Proactive employees tend to be more productive and happier because they feel empowered to innovate and get work done, increase customers’ satisfaction levels, and bring in more revenue.
Here are a few things you can do to develop more proactive employees.
Implement Open and Transparent Communications
If you want your employees to be proactive, make sure your organization implements open and transparent communications via cloud-based platforms and collaboration tools, as well as other social and sharing tools and methods.
For more insight, read “4 Reasons You Need a Transparent Company Culture.”
Embrace Employee Feedback
To encourage your employees to be more proactive, listen to their feedback, and address it head-on or incorporate it into your learning and development (L&D) or business operations. For example, if employees want to update a particular business process because it’s too labor-intensive, incorporate their feedback on how to fix or update it, and if employees want to address a certain repeated customer request, allow them to determine how to keep customers satisfied.
All in all, when your employees feel as if their feedback matters, they’ll be more willing to be proactive when a problem needs a resolution or something needs innovation without needing to be asked.
Encourage Flex Work
When employees can work where and when they want through flexible work arrangements, they feel happier and more empowered, are more productive, and are more proactive, as they can tackle tasks and address issues when they know they are the most productive.
Focus on Employees’ Strengths
When employees can focus on their strengths, they’ll do more of what they’re good at and be more inclined to be proactive when these strengths are needed and relevant to certain projects or tasks. So, to develop more proactive employees, focus on each employee’s individual strengths.
Endorse a Culture of Learning
Organizations that endorse a culture of learning in which employees are empowered to ask questions and learn are more innovative and successful because they’re full of employees who are encouraged to proactively learn new skills and solve problems.
Give Employees More Challenging Work
Employees will not remain productive or proactive if they aren’t consistently challenged and given problems to solve because they will get complacent or bored with monotonous tasks—redundant work leads to reactionary approaches, not proactive approaches.

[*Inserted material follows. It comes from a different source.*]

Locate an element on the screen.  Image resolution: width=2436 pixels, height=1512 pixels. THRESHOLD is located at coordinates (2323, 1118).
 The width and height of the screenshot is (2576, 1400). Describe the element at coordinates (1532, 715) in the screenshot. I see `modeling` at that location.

Proactive employees want to embrace new challenges and tasks, so offer them challenges that are within their skill levels and strengths.
Stop Micromanaging
Employees aren’t given the opportunity to be proactive when they are micromanaged because their every move is being monitored or scrutinized in some way, so to truly encourage employees to be more proactive, empower them to act and make their own decisions.
Overall, to cultivate proactive employees, offer more flexibility, and encourage them to communicate openly, provide feedback, develop their individual strengths, engage in more challenging work, and learn.